The Janata Dal (Secular) traces its roots back to the Janata Party organized by Jayaprakash Narayan that united all anti-Indira Gandhi parties under one banner for the 1977 national elections. Janata Dal was formed in Bangalore with the merger of the Janata Party with smaller opposition parties in 1988. In 1996, the party reached its pinnacle when Shri H.D. Deve Gowda became Prime Minister of India, heading the United Front (UF) coalition government. Janata Dal split into a dozen outfits — Gowda himself floating Janata Dal (Secular) in 1999. The party is recognized as a state party in the states of Karnataka and Kerala.

Janata Dal split in 1999 when some leaders left to ally with the BJP-led National Democratic Alliance and form the Janata Dal (United) party. That party was led by George Fernandes, while H.D. Deve Gowda emerged as the leader of the Janata Dal (Secular). The 2004 elections in Karnataka witnessed the revival of the party’s fortunes with Janata Dal (Secular) becoming part of the ruling coalition in the state. Subsequently, party leader H.D.Kumaraswamy headed a popular coalition government in the state for 20 months.

The JD(S) retained a significant support base among members of the landowning and farming Vokkaliga caste in southern Karnataka, who constituted about 15 percent of the state’s population.

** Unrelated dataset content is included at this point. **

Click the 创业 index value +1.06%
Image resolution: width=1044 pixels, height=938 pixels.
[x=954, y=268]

At this age, I don’t have to become PM again, or CM... And I’m not here to make my son the chief minister... I will continue my struggle for the farmers, the poor and the downtrodden... Those who work against the party won’t be tolerated.” So spoke Janata Dal (Secular) leader HD Deve Gowda on 02 July 2016. For a man who has been in politics for 55 years, and who was the chief minister of Karnataka and the prime minister of India, Gowda is in a political mess. The Janata Dal(S), the party that he had built and nurtured for 17 years with diligence, is slowly but steadily falling apart.

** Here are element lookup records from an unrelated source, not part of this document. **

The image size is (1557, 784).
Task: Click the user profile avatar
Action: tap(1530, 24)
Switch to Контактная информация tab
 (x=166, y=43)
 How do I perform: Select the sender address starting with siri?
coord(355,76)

The father–son duo of ex-PM Deve Gowda and ex-CM Kumaraswamy claimed in March 2018 that Chief Minister Siddaramaiah will be defeated in both Chamundeshwari and Badami Assembly seats. The Gowda clan has made elaborate plans to give a tough fight to Siddaramaiah, their one-time blue-eyed boy, in this election. According to family aides, they want to “avenge” the “humiliation” the Gowdas and their party has suffered at the hands of Siddaramaiah in the last five years.

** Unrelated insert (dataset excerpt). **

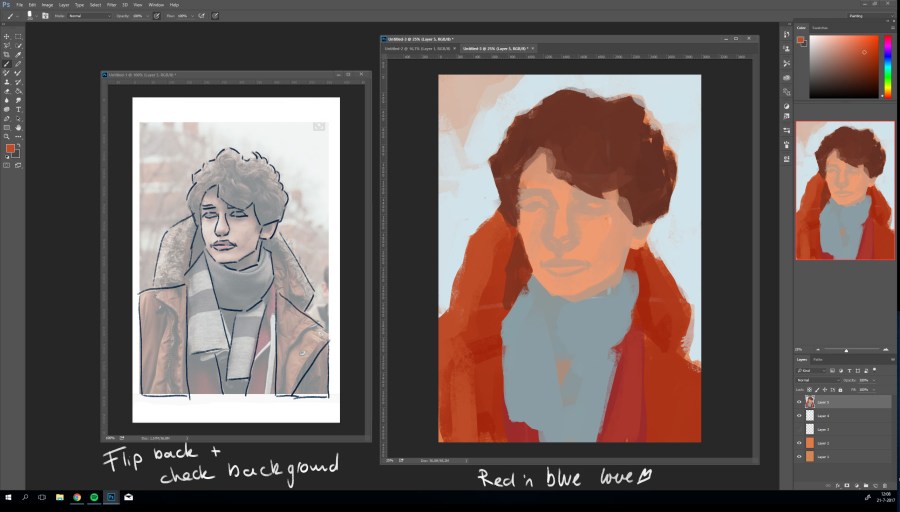Open the Image menu
Viewport: 900px width, 512px height.
[x=47, y=5]
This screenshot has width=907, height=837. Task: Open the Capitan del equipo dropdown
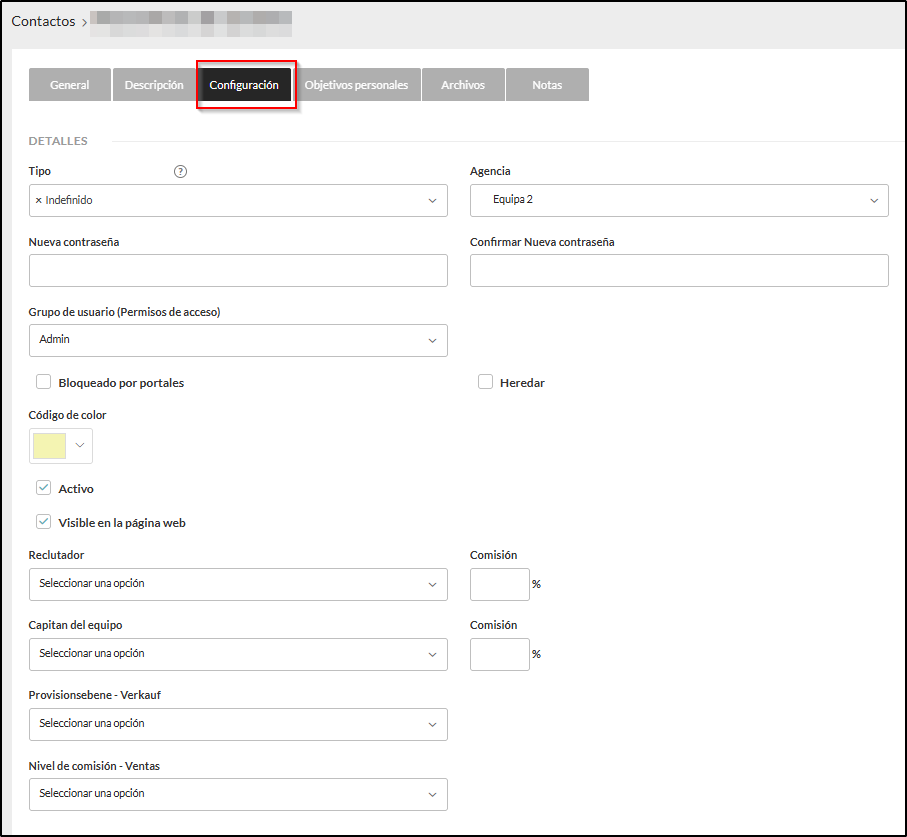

“We are mobilising Vokkaligas and Veerashaivas against Siddaramaiah in a big way. Kumaraswamy has taken it as a matter of prestige. We will ensure that Siddaramaiah will have a tough time and he won’t be able to concentrate on rest of the state,” said a local JD(S) leader.

Prajwal, son of Gowda's elder son and senior JD(S) leader H D Revanna, openly demandedg a party ticket for the May 12 assembly elections. Gowda, however, has repeatedly maintained that only two members from his family - Revanna and Kumaraswamy – will be contesting the polls, in an attempt to wipe out the "father-sons party" label attached to the JD(S). Former Prime Minister H D Deve Gowda on 30 March 2018 said he will not be contesting the 2019 Lok Sabha polls.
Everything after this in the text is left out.